Ich will aber auf etwas anderes hinaus. Ich bin nämlich der festen Überzeugung, dass sich die Aussage von Brecht im Heute umgekehrt hat: „Zuerst kommt die Moral, dann das Fressen.“ Ich habe nämlich so den Eindruck, dass man im Heute ein moralischer und „guter“ Mensch sein muss, der den Hunger anderswo immer schon mitdenken muss, wenn er sich kulinarischen Höchstgenüssen hingibt.

Ist es eigentlich überhaupt legitim, dass wir in einem derartig gastronomisch ausdifferenzierten Land leben, in denen wir uns Gedanken über Dinge machen, über die andere, die hungern, nur lachen könnten? Wir machen uns Gedanken über geschmackliche Feinheiten und über kulinarische Spitzfindigkeiten, während es anderswo am Notwendigsten in Sachen Nahrung und Ernährung fehlt.

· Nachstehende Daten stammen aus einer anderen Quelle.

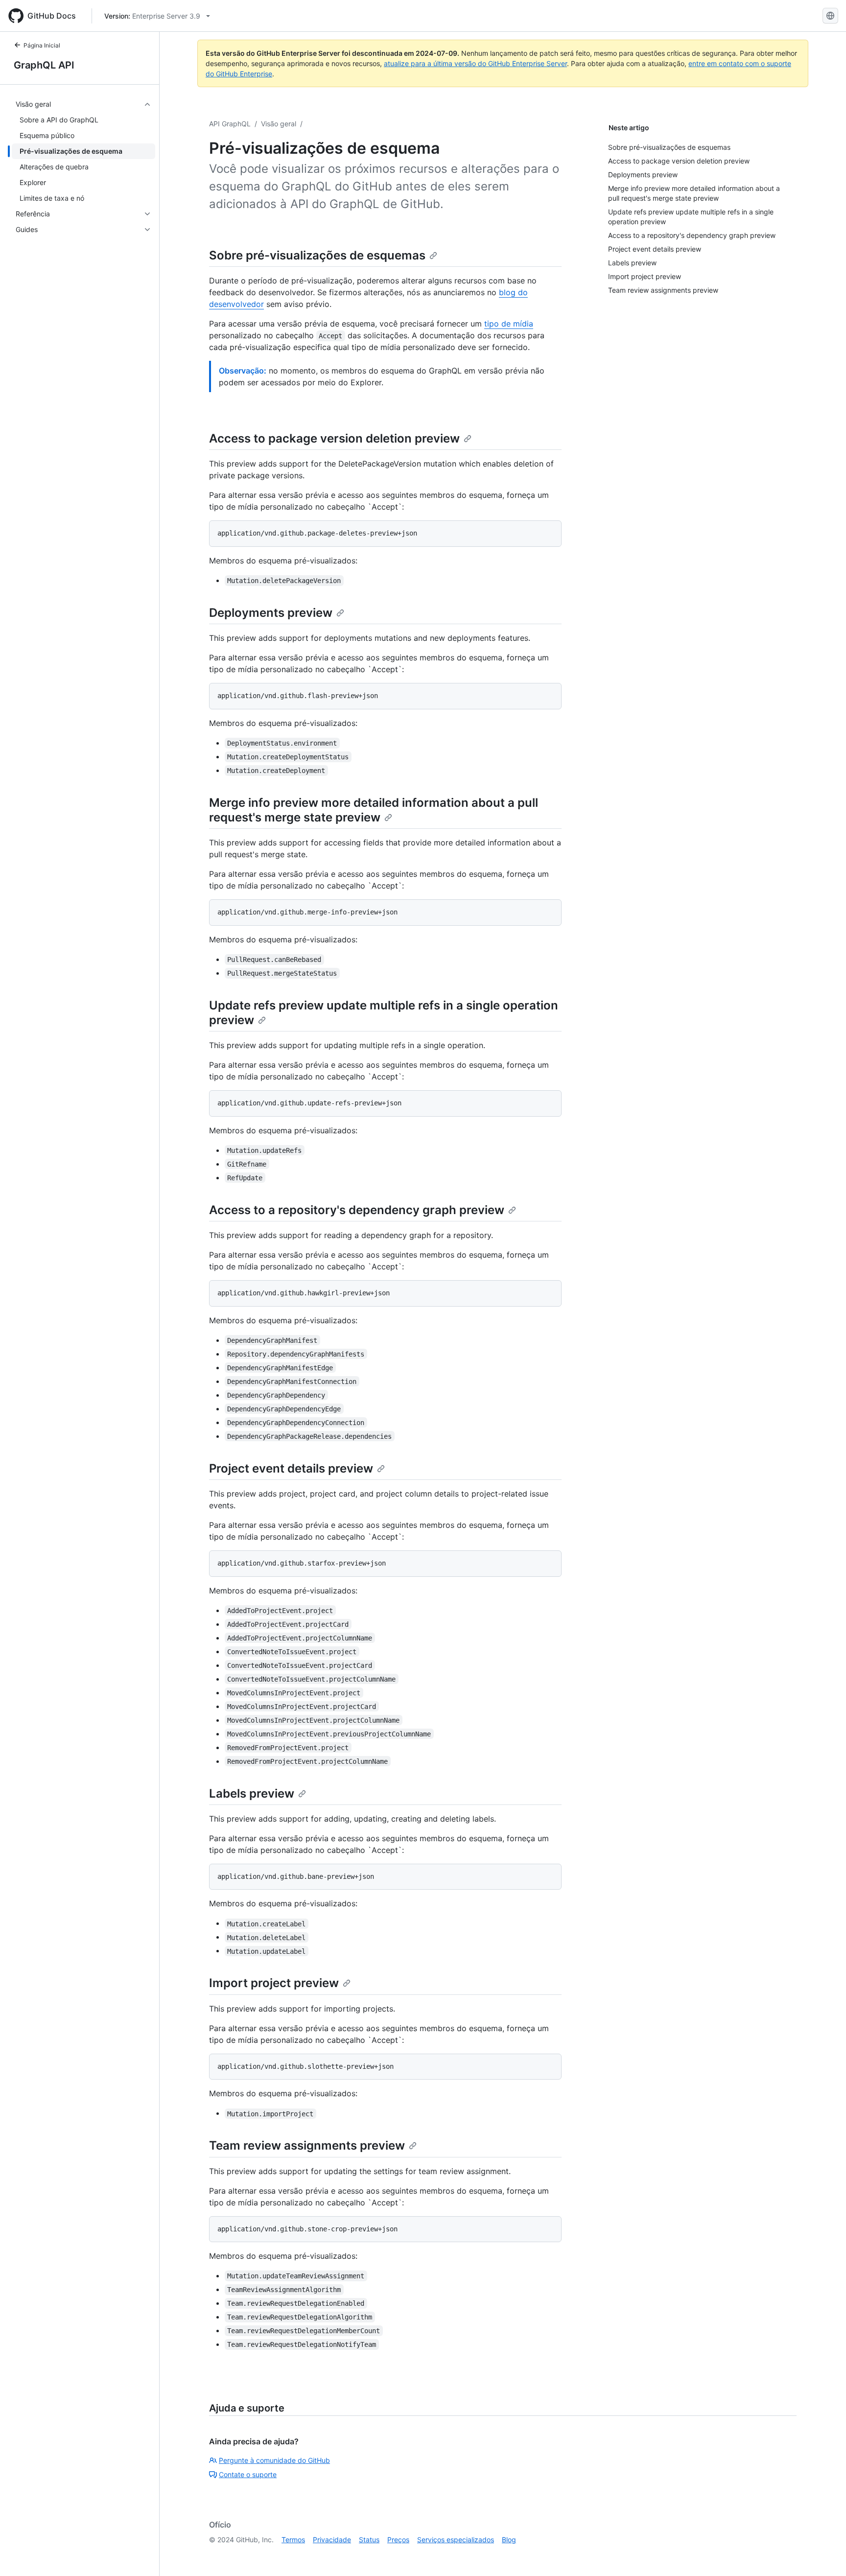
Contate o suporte (248, 2474)
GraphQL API (44, 65)
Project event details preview (291, 1468)
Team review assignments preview (307, 2145)
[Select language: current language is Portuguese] (830, 15)
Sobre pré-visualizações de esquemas (317, 255)
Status (369, 2539)
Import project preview (274, 1983)
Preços (398, 2539)
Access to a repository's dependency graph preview (356, 1210)
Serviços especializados (455, 2539)
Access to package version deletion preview (334, 438)
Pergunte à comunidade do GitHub (274, 2460)
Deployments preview (270, 613)
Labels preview (251, 1793)
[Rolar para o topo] (824, 2554)
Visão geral (278, 123)
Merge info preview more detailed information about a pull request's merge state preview (373, 810)
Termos (293, 2539)
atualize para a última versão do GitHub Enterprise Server (475, 63)
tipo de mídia (508, 323)
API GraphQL (230, 123)
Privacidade (332, 2539)
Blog (509, 2539)
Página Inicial (42, 45)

Kulinarik und Moral oder: Wandern in Serfaus-Fiss-Ladis

Es ist zunächst ein Faktum, dass wir in Überfluss leben und dass wir uns in Details in Sachen Kulinarik verlieren, die anderswo keine Rolle spielen. Die Frage ist aber: Müssen wir das immer im Hinterkopf haben, wenn wir genießen? Es ist zumindest in der Kausalität ein überzeugendes Argument, dass wir ein kulinarisch so ausdifferenziertes Angebot haben, weil wir eben schon lange keinen Hunger mehr haben. Unsere Gedanken verlagern sich von grundlegenden Fragen der Ernährung und des Überlebens hin zu Spitzfindigkeiten und Feinheiten, um die sich nur Menschen kümmern können, die Hunger gar nicht (mehr) kennen.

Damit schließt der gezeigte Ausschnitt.